A queda do preço do petróleo motivou o Governo a tomar medidas para diversificar a economia. Esta é uma decisão de elevado alcance estratégico, na medida em que a agricultura – a par da melhoria das infra-estruturas rodoviárias e da rede de transportes – gera um efeito sistémico sobre o resto da economia e sobre o combate à pobreza. A diversificação é importante ainda para o aumento da equidade no acesso a oportunidades económicas.

Uma das medidas nesse sentido foi a aprovação de um fundo de garantia para créditos à agricultura, sendo uma parte dirigida ao investimento em infra-estruturas e equipamentos no valor de 200 milhões de dólares e outra para o financiamento de operações correntes (crédito de campanha), no montante equivalente a 150 milhões de dólares. Decorrido mais de um ano sobre a data de aprovação de tal medida, ela ainda não começou a ser implementada, afectando principalmente os agricultores familiares, que continuam sem os incentivos adequados para aumentarem a produção destinada ao mercado. Do mesmo modo, o Programa de Comércio Rural, fundamental para o aumento da produção agrícola familiar e para o combate à pobreza nas áreas rurais, aprovado pelo Conselho de Ministros no primeiro semestre de 2009, ainda não começou a ser implementado. O investimento privado no sector agrícola representou apenas 2% do total do investimento privado negociado com a ANIP, que reconhece enormes dificuldades na motivação dos investidores para canalizarem os seus interesses para a agricultura. Tudo isto justificaria uma profunda reflexão sobre a actual política agrícola e das estratégias para a sua implementação. Na sua ausência, não é de estranhar que o crescimento do sector em 2010 esteja estimado em apenas 10,7 %, o que compromete de modo incisivo o alcance das metas aprovadas para 2012.

Efeitos sobre a pobreza
Na sua reflexão divulgada em Março de 2009, o OPSA enfatizou que a melhoria das condições para a circulação de pessoas e mercadorias deveria ter tido reflexos positivos na vida das populações rurais. Todavia, esta medida não foi complementada com acções para se maximizarem os efeitos sobre a melhoria dos processos tecnológicos, da matriz energética utilizada, do transporte, da ligação ao mercado, e, sobretudo dos conhecimentos e capacidade organizativa dos agricultores, de modo a permitir ganhos de produtividade e aumentos nos rendimentos das famílias. O OPSA acredita, com base em evidências que se podem encontrar em todo o mundo, que só uma aposta séria na melhoria do acesso aos serviços poderá permitir aos pobres melhorar os seus meios de vida.

• **DADOS FORNECIDOS**:
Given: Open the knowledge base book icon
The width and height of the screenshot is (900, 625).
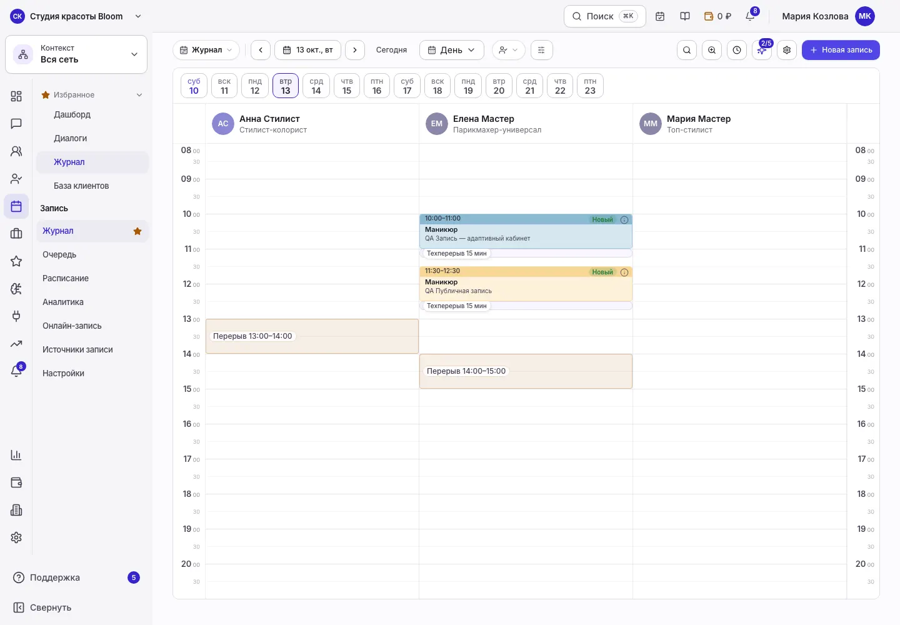Looking at the screenshot, I should (x=685, y=16).
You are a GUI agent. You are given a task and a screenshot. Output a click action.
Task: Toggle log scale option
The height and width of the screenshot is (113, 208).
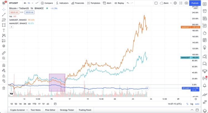191,104

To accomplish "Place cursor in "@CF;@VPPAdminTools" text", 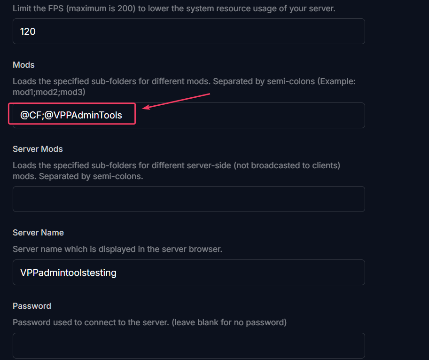I will pos(71,115).
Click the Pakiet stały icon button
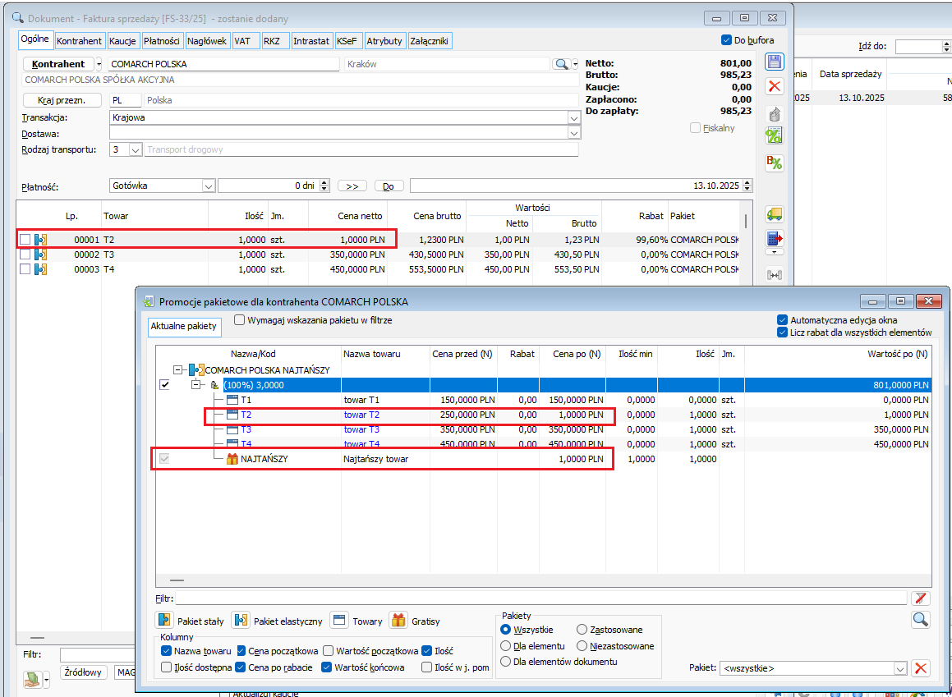The width and height of the screenshot is (952, 697). click(x=165, y=620)
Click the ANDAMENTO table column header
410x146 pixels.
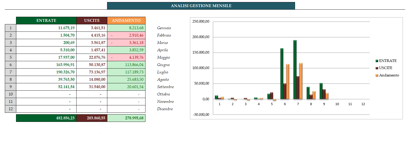pos(126,21)
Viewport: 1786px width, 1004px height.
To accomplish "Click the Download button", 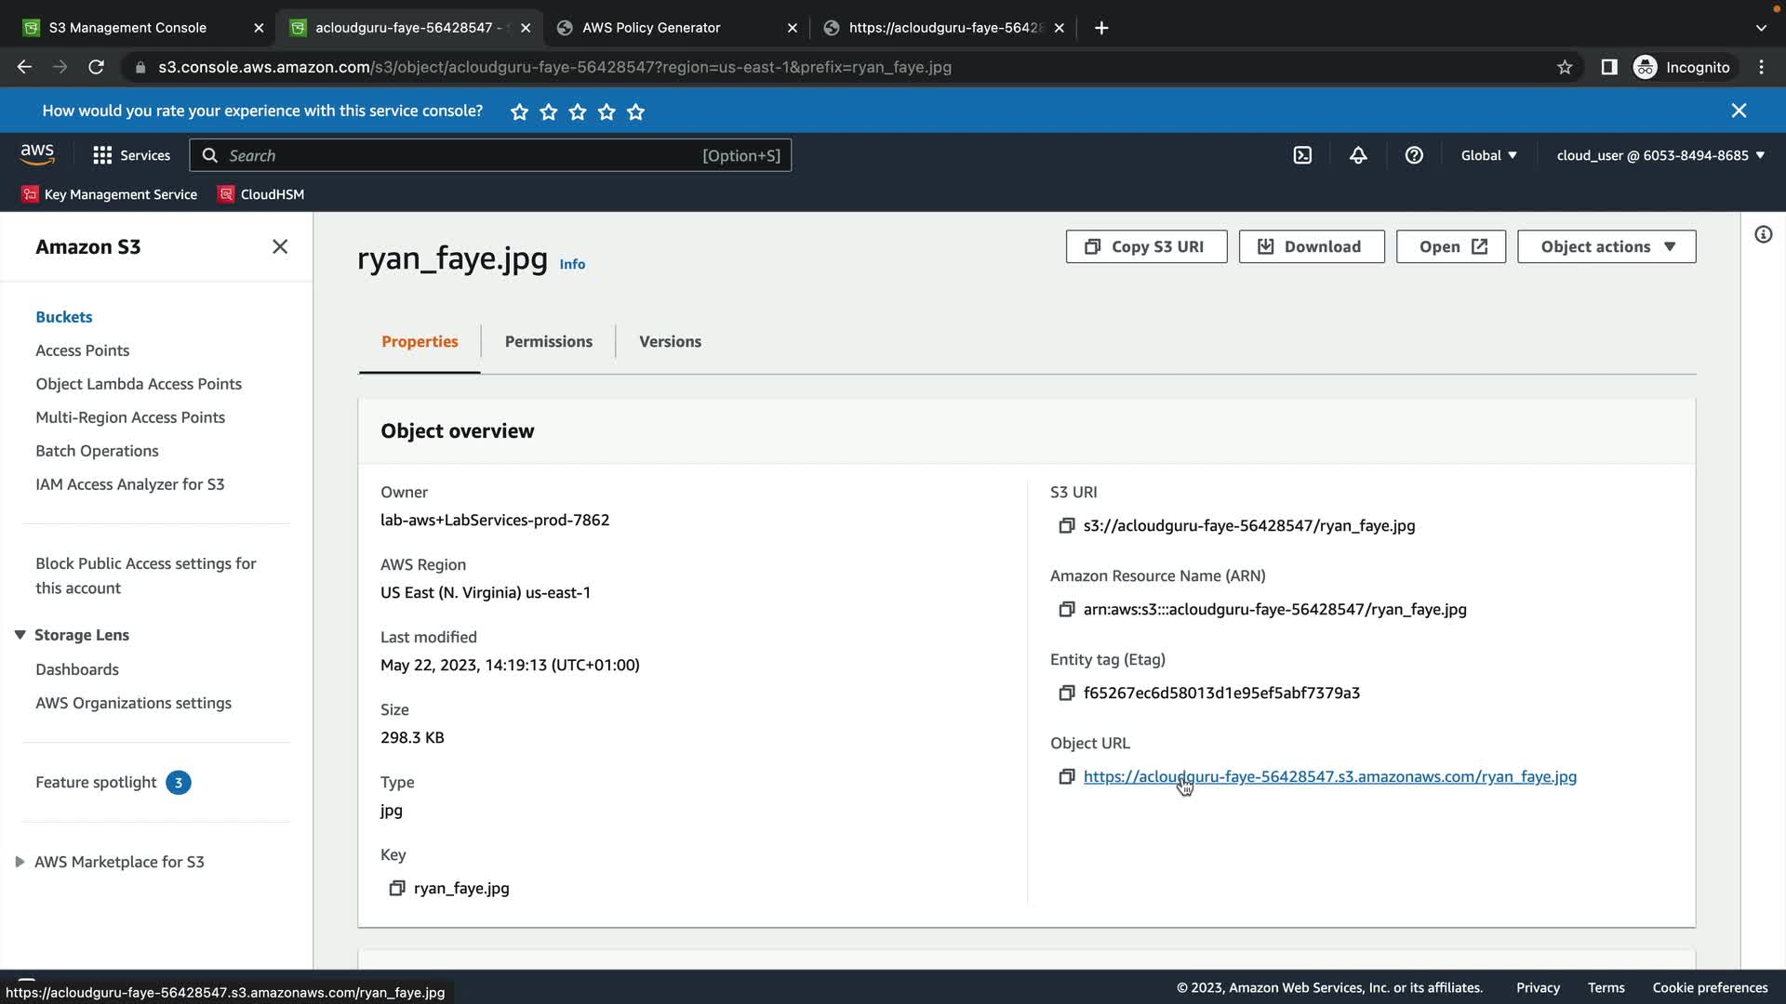I will [1311, 246].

• **ENUNCIADO 1**:
Que valores expressos em dólares ou em percentagem aparecem no texto sobre a política agrícola?
• **ENUNCIADO 2**:
Consegue prosseguir o texto sobre a política agrícola e a pobreza a partir da última frase apresentada?

• **RESPOSTA ESCRITA 1**:
- 200 milhões de dólares
- 150 milhões de dólares
- 2%
- 10,7 %

• **RESPOSTA ESCRITA 2**:
Os projectos de desenvolvimento rural implementados ou anunciados não estão a merecer a necessária priorização, quer do ponto de vista do orçamento (ficou muito aquém dos 10 milhões de dólares o montante que se estima ter sido gasto directamente em programas rurais para além da água, saúde e educação), quer da própria atenção conferida pelo Governo às questões da pobreza e da vida rural, comparativamente a outras.

Alguns estudos realizados por investigadores idóneos mostram que grande parte das populações rurais continua a viver em situação muito precária. Um desses estudos revela que um agricultor no Huambo ganha mais trabalhando durante três meses na estação seca em Luanda como estivador nos mercados informais, do que cultivando milho e outras culturas no resto do ano. Um
efeito imediato deste estado de coisas poderá ser o aumento do êxodo rural. O OPSA entende que, se houver pouco cuidado no estabelecimento de prioridades, como na construção de casas sociais, caindo-se na tentação de, como é frequente, favorecer as cidades, principalmente a de Luanda, poderemos estar a construir uma autoestrada por onde o êxodo rural tenderá a afluir cada vez mais.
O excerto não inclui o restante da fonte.